Beth fumbled for some brilliant words of support. Anything that might possibly dull the sting.

“But you started going to church again?”

“Yeah. I knew there wasn’t any future in the path I was on in my relationships, but I guess you’d say my faith is still a little like Tally’s. I’m skittish. Prone to running, bucking, fleeing.” His half-hearted smile told her there was more truth than jest in his words.

“She’s coming around. Maybe there’s hope for you.”

“I should get going.” He stood and rubbed his bicep with his opposite hand. “All this deep talk is gonna give me hives.”

She tried to smile. “I have Benadryl in my first aid kit.” She pointed to the oversized white tackle box on her bowed shelf. A red cross had been added to the top and sides, and it looked like it might be a two-person carry.

“I bet. Thanks.” He laughed, something genuine and full that broke the weight in the air. “Looks like you have the fix for all that ails.”

After he left, she listened as Grayson’s apartment door closed, then buried her face in her hands.

eight

The last thinghe needed was to be entangled in the town’s social schedule.

Apparently, no one in Deep Haven had received that memo.

“Grayson, dude! We heard you were in town!”

Grayson tried to place the face of his new best friend at Grandpa’s deck party, the one who’d handed him a plate of barbecued ribs and slaw, but…

Too many people.

Everything in Grayson told him he should have hidden out at camp. Hung out with Tally and given some of the camp horses a bit of attention.

He should have listened.

He still couldn’t believe how he’d babbled on and on to Beth. About his parents. About Harper.

He hadn’t told anyone about Harper. Beth was like truth serum personified.

“Hey, how’s it going?” Another new face gave him a nod when he walked by.

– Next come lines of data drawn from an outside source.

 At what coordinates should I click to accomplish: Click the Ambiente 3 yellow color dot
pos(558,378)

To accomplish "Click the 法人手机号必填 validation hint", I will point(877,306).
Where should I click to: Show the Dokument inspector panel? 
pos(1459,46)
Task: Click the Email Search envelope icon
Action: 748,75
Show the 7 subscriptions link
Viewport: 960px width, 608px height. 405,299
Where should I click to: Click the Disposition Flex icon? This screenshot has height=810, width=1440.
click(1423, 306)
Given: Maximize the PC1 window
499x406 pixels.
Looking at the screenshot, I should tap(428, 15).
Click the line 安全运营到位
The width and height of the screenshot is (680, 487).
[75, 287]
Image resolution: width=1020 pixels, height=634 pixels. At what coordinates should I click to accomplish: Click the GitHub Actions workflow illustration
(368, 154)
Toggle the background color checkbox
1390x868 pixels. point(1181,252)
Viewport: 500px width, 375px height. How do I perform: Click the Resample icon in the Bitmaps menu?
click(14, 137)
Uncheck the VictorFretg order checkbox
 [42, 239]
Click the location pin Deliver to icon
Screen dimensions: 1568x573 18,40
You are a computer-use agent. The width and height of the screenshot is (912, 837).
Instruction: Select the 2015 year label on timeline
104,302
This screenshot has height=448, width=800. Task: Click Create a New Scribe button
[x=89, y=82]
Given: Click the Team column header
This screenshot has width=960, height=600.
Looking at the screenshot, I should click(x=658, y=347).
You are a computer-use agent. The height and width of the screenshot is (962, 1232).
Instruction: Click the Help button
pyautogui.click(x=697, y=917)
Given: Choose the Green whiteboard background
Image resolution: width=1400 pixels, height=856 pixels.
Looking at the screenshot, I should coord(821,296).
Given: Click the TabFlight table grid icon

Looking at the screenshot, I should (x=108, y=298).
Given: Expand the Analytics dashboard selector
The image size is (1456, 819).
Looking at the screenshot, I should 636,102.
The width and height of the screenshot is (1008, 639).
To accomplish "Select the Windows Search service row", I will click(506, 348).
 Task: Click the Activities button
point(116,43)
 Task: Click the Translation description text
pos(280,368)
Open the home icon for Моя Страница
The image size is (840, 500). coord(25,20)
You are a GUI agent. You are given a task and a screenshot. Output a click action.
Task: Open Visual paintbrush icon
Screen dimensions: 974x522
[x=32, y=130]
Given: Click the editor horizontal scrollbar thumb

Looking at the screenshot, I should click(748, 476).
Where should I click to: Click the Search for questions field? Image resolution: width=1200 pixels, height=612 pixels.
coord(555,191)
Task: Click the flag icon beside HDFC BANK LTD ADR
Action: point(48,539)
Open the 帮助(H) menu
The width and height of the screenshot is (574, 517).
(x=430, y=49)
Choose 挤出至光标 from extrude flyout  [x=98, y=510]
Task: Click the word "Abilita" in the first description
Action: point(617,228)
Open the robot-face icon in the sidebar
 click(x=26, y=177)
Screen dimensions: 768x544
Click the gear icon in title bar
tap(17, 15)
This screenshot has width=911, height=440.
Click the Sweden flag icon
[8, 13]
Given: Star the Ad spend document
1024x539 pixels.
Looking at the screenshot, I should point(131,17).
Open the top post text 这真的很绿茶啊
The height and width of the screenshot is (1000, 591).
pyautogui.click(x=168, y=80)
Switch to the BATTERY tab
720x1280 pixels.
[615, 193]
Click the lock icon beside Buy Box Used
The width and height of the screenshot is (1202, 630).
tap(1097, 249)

If last Sunday’s potluck had taught him anything, it was to expect a Friday-night crowd and to fight to lie low. That’s apparently how things rolled in Deep Haven.

But…

Laughter and conversation buzzed across his grandparents’ back deck, and the smell of fresh-mowed lawn mingled with smoky barbecue.

This time, it was a full-on party.

He actually recognized most of the faces gathered around—people sitting in the white plastic chairs or standing in the shade. He shook hands as he made his way through the crowd. Vivien Calhoun—now Buckam—had introduced her husband, Boone, and explained he headed up the Crisis Response Team.

Add in Dylan, Marie, Eli, Doug, and Beth, and the crowd had spilled off the deck and onto the grass where Noah and his wife, Anne, sat with two teenage boys. Lena stood nearby nursing an ice tea, and Beth’s friend Courtney sat with Sammy Johnson and Robin. Even his old high-school coach, Caleb Knight, had stopped in with his wife, Issy.

He remembered Issy. She was the former coach’s daughter. Had been in the car with him when they’d had a terrible accident that had ended coach’s career.